**** Supplied data ****
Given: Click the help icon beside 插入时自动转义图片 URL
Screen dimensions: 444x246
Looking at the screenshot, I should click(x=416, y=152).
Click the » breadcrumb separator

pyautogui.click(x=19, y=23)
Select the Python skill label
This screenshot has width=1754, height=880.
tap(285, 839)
****
# [Problem details]
Recopy the whole listing exactly.

# [Solution to this problem]
Given: Click the help icon beside 插入时自动转义图片 URL
Screen dimensions: 444x246
Looking at the screenshot, I should click(x=416, y=152).
Click the » breadcrumb separator

pyautogui.click(x=19, y=23)
Select the Python skill label
This screenshot has width=1754, height=880.
tap(285, 839)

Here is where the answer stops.